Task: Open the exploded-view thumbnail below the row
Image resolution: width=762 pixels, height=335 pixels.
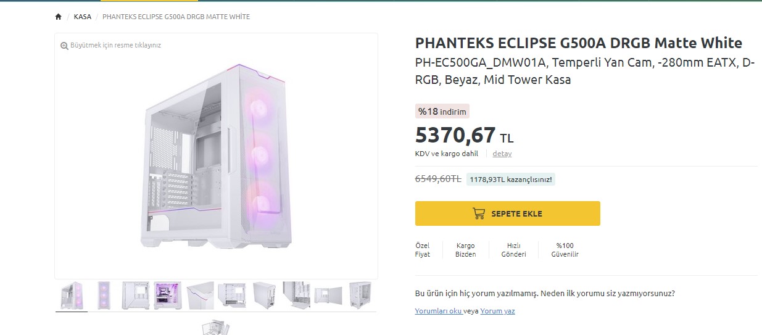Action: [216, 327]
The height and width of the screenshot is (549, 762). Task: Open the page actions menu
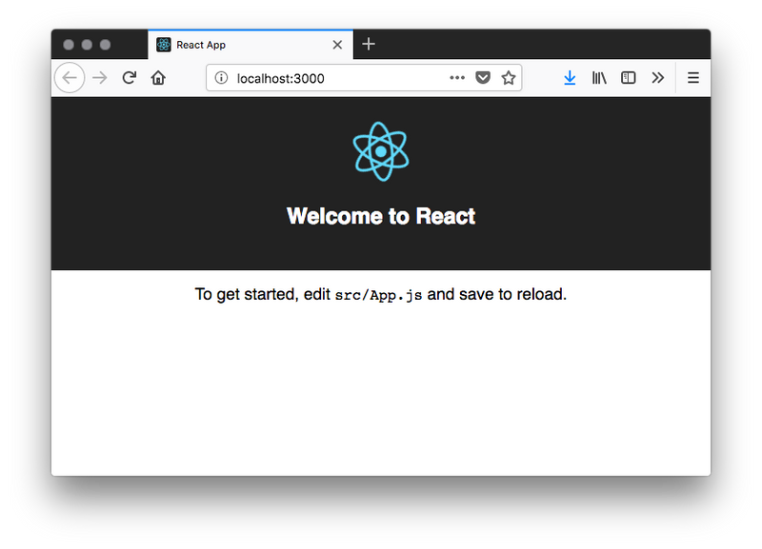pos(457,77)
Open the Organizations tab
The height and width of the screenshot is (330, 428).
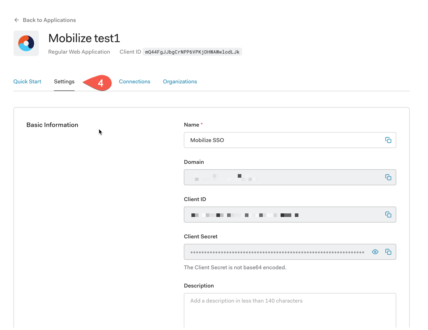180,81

◆ **Do this**: Copy out word for word every line of the rows from the one containing "The height and width of the screenshot is (549, 762)." through the last row, including both ends. Leave the pictures out.

◆ **Response**:
The height and width of the screenshot is (549, 762). Task: Open the page actions menu
pos(457,77)
Open the Organizations tab
The height and width of the screenshot is (330, 428).
180,81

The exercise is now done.